Type 2 diabetes (t2dm) remains the No. 1 cause of atraumatic limb loss in the United States. Neuropathy is a primary culprit in the process beginning with undetected foot injury that progresses to deep-seated infection and, ultimately, limb loss. Hence, it is hoped that early identification and management of diabetic peripheral neuropathy (DPN) might improve outcomes. Unfortunately, of the microvascular consequences of T2DM, neuropathy appears to be the most recalcitrant to glucose control: Glucose control appears to forestall progression of neuropathy, but not improve nerve function or reverse neuropathy.
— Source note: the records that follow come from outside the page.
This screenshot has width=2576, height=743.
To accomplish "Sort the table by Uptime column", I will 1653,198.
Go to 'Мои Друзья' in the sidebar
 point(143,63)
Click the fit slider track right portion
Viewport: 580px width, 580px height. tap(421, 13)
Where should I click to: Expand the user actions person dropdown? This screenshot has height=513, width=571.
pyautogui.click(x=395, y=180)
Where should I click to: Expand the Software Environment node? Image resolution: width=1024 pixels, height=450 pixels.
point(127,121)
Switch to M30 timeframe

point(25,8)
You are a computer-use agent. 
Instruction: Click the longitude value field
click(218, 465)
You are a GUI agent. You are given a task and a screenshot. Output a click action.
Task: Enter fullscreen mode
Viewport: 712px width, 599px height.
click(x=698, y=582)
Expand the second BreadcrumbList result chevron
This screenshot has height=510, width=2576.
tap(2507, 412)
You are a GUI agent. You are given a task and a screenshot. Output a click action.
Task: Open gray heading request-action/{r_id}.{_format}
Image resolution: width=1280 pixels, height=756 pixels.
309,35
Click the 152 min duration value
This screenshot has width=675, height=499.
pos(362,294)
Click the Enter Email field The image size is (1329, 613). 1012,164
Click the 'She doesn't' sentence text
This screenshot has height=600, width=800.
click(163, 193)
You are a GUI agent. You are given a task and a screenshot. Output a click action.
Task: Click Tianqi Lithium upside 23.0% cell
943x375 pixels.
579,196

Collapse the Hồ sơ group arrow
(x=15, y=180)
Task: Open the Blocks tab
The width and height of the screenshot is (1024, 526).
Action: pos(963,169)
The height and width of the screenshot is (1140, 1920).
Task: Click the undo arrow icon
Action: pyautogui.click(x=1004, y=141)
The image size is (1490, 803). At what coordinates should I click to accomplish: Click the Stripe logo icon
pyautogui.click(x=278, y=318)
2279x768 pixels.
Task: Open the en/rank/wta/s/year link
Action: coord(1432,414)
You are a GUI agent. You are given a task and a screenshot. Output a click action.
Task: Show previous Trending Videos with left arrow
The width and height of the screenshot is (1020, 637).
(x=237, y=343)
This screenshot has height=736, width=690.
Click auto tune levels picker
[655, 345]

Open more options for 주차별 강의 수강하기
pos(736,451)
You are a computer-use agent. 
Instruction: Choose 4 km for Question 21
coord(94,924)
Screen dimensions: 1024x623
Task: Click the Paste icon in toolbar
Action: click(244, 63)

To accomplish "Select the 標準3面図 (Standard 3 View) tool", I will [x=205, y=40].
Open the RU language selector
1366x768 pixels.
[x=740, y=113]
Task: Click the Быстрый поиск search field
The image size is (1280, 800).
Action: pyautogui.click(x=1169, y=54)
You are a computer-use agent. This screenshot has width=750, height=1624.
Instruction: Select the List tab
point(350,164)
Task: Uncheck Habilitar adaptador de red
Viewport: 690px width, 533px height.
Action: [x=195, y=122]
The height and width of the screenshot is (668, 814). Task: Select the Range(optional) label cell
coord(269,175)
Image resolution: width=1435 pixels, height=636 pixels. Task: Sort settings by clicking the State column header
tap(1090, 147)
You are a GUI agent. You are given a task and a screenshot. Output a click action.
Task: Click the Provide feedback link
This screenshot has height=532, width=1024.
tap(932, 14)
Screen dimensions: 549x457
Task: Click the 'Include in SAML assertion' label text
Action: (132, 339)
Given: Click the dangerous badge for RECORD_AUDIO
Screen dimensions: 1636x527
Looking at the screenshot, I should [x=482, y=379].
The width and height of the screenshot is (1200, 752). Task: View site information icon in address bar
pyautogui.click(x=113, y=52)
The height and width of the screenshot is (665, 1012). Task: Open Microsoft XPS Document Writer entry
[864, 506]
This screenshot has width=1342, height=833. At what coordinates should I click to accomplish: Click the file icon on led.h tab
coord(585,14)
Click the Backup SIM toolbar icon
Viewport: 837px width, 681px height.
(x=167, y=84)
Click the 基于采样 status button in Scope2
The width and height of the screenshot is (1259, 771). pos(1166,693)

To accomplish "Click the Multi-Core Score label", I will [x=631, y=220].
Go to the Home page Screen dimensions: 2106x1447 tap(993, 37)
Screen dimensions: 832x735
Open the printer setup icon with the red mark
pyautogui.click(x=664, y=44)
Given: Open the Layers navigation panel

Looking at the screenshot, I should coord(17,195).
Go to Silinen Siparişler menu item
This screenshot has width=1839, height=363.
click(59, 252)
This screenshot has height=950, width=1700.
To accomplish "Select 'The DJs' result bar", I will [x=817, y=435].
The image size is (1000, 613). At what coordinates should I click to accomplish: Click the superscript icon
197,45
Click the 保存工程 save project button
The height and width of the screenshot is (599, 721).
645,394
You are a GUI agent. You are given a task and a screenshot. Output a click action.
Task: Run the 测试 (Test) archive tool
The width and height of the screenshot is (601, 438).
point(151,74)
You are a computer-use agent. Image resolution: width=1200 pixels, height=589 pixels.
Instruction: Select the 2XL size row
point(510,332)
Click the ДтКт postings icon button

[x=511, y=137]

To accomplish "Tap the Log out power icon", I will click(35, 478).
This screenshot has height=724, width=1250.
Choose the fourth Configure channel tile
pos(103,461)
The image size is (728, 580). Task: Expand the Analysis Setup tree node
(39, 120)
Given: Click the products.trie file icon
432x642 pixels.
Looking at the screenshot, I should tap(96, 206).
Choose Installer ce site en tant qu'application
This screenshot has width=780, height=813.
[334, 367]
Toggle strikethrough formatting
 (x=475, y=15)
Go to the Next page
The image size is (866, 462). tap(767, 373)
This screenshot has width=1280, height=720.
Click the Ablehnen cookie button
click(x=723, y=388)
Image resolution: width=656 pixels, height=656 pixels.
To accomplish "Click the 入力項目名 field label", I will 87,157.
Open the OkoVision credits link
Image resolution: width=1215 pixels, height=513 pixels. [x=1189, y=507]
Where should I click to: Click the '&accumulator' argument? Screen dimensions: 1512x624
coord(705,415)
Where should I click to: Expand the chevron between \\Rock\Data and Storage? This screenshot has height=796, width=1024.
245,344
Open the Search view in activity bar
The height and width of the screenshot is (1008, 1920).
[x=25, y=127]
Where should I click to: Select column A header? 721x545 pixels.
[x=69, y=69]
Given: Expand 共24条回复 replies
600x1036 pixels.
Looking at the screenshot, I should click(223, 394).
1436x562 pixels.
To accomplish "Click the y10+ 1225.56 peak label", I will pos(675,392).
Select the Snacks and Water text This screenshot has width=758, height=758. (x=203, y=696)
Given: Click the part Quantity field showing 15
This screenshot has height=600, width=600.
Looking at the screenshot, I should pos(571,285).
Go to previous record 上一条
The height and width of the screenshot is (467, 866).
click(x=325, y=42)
In clinical practice, it is recommended that the diagnosis of DPN should be based on typical symptoms and physical examination (e.g., lower extremity deep tendon reflex changes). On the other hand, clinical trials usually employ sophisticated techniques such as nerve conduction testing. Comparison of tuning fork testing vs monofilament testing found the former to be the most sensitive test for identification of neuropathy. The postulated pathophysiology of DPN is uncertain and may be multifactorial, but there is some support for dysfunction of the neural microvasculature.
FDA-approved agents for DPN pain are duloxetine and pregabalin, although venlafaxine, gabapentin, carbamazepine, and alpha-lipoic acid have also demonstrated some efficacy. A recently published algorithm created by the Toronto International Neuropathy Consensus Group suggests that when traditional agents are not effective, opioid analgesia may be considered.